Canada may need to raise rates this year: OECD

OTTAWA (Reuters) - Canada should be ready to hike interest rates later this year if the economy doesn't turn sour, but may need to slow down budget tightening if the economy does deteriorate, the Organization for Economic Cooperation and Development said on Wednesday.


The Paris-based OECD also said Canadian authorities may have to take measures to try to limit household indebtedness and cool off the housing market if imbalances persist.

It said the Bank of Canada faces a delicate balancing act, with prolonged low interest rates raising concerns about risks for the financial system. But there are also short-term downside risks resulting from fiscal consolidation and a strong currency, it added.

"Monetary policy remains appropriately accommodative given persistent global headwinds and associated risks and the withdrawal of fiscal stimulus, but it should stand ready to react to signs of a pickup in inflation," it said.

"As the year 2012 wears on, and if the downside risks fail to materialize, consideration will have to be given to withdrawing more stimulus by raising policy rates."

Referring to federal and provincial budget cuts, the OECD said: "This tightening is necessary to reduce the debt overhang resulting from the past recession and stimulus measures, but the authorities should slow the pace of consolidation if significant downside risks to growth materialize."

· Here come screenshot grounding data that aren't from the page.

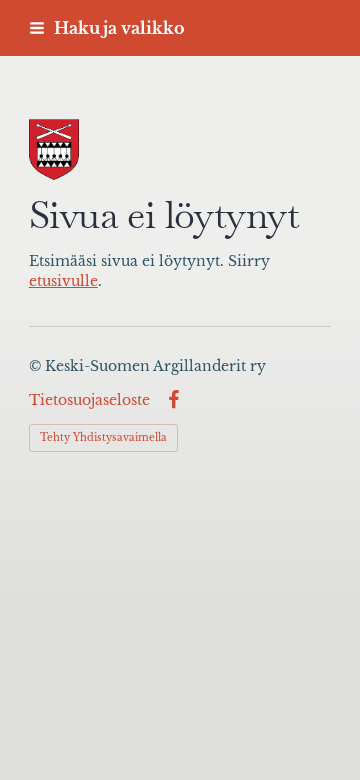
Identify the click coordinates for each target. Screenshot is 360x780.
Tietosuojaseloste (89, 400)
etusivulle (63, 281)
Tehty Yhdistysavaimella (103, 437)
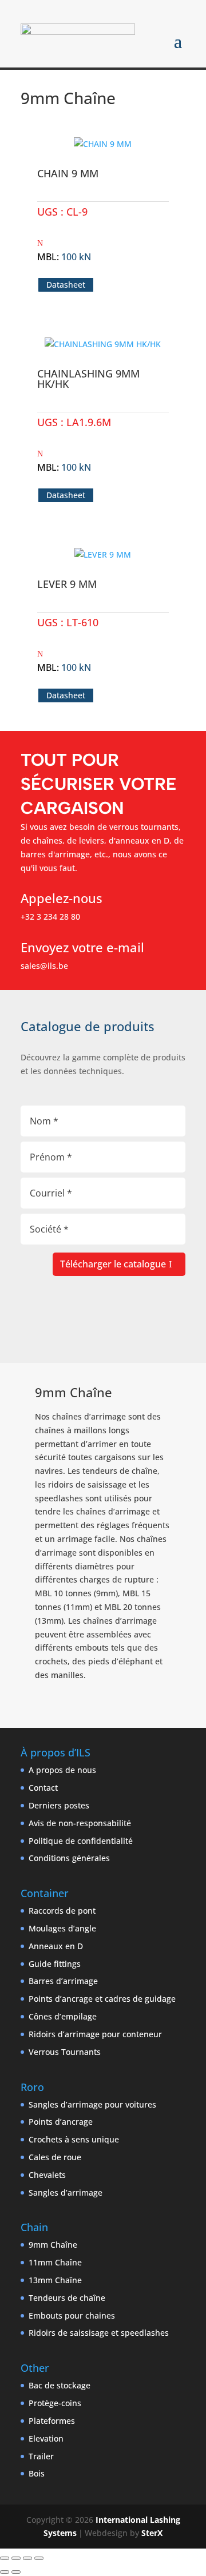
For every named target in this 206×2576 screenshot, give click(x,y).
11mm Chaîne (55, 2262)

The survey projected real economic growth in Canada of 2.2 percent this year and 2.6 percent next year. By contrast, the Bank of Canada's April forecast is for 2.4 percent growth in both years.

The large majority of the 128-page report was dedicated to the need to boost innovation to raise historically weak productivity growth to sustain living standards.

"Canada's overall productivity has actually fallen since 2002, while it has grown by about 30 percent over the past 20 years in the United States," the OECD said.